TASK DIRECTIONS |
What you return must be every line below that includes the word "link".

EXERCISE DATA |
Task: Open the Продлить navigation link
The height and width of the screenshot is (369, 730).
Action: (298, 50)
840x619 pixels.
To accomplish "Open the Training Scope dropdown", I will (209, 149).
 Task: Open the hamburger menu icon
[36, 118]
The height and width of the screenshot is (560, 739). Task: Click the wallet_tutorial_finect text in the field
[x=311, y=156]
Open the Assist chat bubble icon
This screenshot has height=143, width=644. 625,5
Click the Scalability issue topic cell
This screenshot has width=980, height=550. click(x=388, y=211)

* * *

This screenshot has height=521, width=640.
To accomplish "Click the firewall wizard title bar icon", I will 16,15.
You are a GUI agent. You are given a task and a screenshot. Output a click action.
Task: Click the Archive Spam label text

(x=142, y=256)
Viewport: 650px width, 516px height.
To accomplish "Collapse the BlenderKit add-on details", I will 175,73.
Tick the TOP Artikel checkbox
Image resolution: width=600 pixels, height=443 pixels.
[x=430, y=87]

* * *

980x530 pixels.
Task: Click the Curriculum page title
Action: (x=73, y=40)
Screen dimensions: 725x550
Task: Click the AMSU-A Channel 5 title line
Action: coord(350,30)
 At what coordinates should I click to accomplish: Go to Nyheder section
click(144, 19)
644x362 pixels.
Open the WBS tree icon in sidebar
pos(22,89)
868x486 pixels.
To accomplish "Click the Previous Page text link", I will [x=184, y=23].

SOLUTION TO THIS EXERCISE |
Task: Open the Продлить navigation link
To accomplish "Click the Previous Page text link", I will [x=184, y=23].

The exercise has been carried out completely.